A bounded, lock-free MPMC (multi-producer multi-consumer) queue implemented in Rust using atomic operations and explicit memory ordering. Benchmarked against a mutex-protected queue across varying thread counts and contention levels, with discussion of the correctness reasoning required for lock-free design.
Most concurrent data structures are protected by a mutex: a thread acquires the lock, performs its operation, and releases it. This is simple to reason about but has a fundamental cost — under contention, threads block and the OS scheduler must context-switch between them, and even without contention, acquiring and releasing a lock involves atomic operations and potential cache coherency traffic.
A lock-free data structure guarantees that at least one thread makes progress in a bounded number of steps, regardless of what other threads are doing — including if another thread is suspended mid-operation. No thread ever blocks waiting for another. This is achieved using atomic compare-and-swap (CAS) operations instead of locks, combined with careful memory ordering to ensure operations on different cores become visible in a consistent order.

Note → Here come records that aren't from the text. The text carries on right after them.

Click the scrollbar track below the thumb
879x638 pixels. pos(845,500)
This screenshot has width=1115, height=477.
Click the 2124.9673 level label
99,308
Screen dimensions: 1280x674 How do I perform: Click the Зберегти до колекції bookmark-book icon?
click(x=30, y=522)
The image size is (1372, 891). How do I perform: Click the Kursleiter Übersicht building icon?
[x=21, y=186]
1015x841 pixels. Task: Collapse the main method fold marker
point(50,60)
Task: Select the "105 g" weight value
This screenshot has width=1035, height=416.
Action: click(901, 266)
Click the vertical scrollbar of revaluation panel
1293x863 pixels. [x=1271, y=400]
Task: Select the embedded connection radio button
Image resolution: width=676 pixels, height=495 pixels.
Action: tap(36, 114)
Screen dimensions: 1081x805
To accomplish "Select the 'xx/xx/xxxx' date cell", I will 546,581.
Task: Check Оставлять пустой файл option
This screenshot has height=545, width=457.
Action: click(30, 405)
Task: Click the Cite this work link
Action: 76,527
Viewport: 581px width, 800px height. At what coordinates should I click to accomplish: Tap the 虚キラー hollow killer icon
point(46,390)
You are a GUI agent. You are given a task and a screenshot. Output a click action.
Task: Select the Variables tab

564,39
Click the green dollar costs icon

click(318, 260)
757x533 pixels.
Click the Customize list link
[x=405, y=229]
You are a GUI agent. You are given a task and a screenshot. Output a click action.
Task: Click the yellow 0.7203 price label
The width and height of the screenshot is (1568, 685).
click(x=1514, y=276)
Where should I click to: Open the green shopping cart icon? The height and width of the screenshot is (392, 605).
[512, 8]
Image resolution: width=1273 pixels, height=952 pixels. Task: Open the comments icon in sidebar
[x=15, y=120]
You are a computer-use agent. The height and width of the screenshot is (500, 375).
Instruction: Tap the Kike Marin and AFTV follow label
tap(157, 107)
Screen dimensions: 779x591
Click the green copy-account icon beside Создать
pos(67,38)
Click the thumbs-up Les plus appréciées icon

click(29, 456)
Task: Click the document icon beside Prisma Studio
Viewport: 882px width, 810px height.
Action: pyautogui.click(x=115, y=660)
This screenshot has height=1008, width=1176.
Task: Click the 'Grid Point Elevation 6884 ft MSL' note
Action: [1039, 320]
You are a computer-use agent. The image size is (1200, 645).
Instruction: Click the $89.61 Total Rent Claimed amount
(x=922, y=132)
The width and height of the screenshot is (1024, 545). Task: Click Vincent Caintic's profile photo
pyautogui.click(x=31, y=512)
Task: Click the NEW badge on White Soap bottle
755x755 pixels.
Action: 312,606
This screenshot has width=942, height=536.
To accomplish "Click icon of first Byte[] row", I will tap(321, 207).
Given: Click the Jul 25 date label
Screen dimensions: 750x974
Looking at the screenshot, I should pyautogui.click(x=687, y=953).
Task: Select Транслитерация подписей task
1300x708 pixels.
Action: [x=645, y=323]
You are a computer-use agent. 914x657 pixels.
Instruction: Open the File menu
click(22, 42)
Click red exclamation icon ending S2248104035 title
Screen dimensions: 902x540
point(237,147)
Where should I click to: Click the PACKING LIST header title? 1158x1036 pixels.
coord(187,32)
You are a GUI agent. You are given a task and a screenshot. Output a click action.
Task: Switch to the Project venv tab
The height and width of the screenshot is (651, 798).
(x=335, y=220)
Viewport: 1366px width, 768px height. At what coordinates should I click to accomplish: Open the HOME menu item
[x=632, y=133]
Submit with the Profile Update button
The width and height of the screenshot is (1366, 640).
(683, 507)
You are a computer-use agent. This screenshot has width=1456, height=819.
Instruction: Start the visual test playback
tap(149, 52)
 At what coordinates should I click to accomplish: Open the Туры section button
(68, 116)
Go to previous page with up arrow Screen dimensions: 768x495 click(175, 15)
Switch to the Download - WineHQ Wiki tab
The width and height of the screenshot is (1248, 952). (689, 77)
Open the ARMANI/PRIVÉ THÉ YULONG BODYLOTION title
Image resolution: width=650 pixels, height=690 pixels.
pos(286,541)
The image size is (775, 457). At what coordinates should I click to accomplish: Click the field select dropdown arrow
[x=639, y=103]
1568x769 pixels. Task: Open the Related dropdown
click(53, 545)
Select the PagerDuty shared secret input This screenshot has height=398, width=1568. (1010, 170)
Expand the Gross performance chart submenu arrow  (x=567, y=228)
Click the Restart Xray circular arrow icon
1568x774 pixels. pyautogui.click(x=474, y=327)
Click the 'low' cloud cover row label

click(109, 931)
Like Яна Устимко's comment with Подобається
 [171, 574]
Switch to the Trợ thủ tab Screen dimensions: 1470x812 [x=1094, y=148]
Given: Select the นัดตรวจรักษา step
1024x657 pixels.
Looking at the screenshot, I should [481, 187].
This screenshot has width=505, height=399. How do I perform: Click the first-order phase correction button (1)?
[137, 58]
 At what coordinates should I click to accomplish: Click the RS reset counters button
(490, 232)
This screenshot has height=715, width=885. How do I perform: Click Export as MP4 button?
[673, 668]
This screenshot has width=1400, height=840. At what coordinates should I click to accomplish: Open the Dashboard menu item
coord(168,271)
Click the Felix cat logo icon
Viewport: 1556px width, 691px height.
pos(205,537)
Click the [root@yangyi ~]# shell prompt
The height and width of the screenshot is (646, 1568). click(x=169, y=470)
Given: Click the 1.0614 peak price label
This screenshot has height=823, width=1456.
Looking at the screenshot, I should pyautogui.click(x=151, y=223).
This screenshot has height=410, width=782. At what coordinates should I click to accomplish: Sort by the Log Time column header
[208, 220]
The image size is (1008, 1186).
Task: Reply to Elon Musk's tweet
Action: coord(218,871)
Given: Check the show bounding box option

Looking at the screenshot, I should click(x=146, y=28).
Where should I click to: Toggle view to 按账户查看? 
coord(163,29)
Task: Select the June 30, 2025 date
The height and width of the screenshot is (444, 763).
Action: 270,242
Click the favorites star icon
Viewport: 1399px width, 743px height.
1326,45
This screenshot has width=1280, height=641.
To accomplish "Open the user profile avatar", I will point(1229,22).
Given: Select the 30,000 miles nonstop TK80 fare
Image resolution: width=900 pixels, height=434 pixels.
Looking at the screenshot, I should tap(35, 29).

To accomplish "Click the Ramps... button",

lfqueue implements a bounded ring-buffer queue supporting multiple concurrent
producers (push) and multiple concurrent consumers (pop), with no mutex
anywhere in the implementation. The unsafe, manually-managed slot storage
(UnsafeCell<MaybeUninit<T>>) is the same kind of code C++ writes by default —
Rust just requires it to be explicitly marked and justified with a // SAFETY:
comment at every unsafe block.
Lock-free programming is one of the most rigorous correctness exercises in systems programming — bugs are subtle, non-deterministic, and often invisible in testing but catastrophic in production under specific timing conditions. Building one correctly (and being able to explain why it's correct) signals a level of comfort with concurrent correctness reasoning that few candidates can demonstrate. It is also a direct, practical complement to the memory allocator project: high-performance allocators and runtime systems use lock-free queues for work-stealing schedulers, thread pools, and inter-thread message passing.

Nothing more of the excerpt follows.